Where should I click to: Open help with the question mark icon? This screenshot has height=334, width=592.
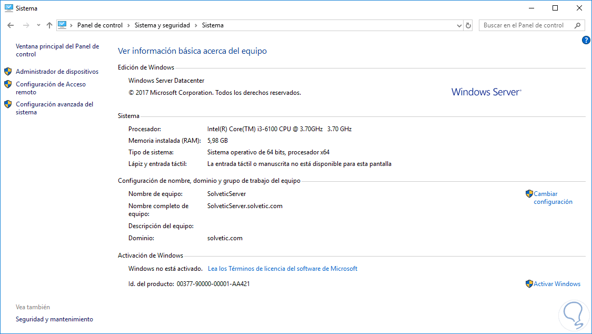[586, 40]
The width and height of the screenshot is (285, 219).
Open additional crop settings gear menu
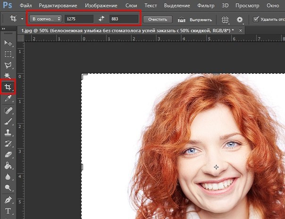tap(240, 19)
==
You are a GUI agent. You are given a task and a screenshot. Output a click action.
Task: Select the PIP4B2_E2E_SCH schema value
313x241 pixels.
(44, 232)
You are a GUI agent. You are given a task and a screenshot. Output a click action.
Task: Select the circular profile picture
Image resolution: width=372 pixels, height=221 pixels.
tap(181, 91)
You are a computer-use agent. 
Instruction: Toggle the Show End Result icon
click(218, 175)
---
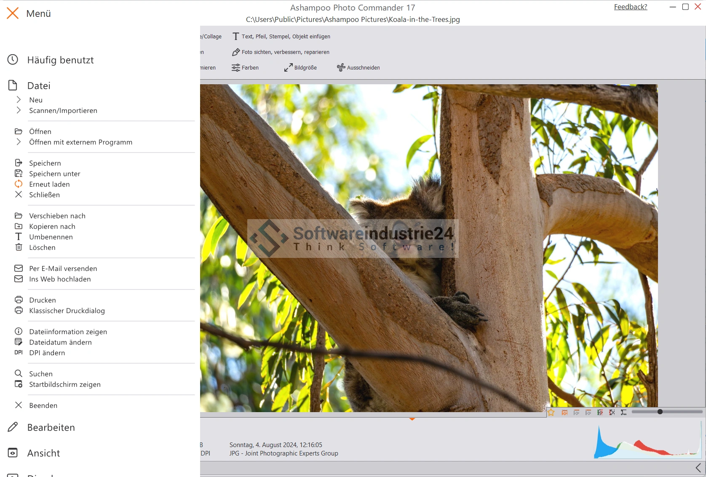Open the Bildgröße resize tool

**CHALLENGE:**
Rewrite the records from the line with "You are a computer-use agent." to the line with "click(218, 175)" as a Markdown table with the columns Row and Line, one line per row and blank lines left out.

**RESPONSE TO THE TASK:**
| Row | Line |
|---|---|
| 1 | You are a computer-use agent.  |
| 2 | Instruction: Toggle the Show End Result icon |
| 3 | click(218, 175) |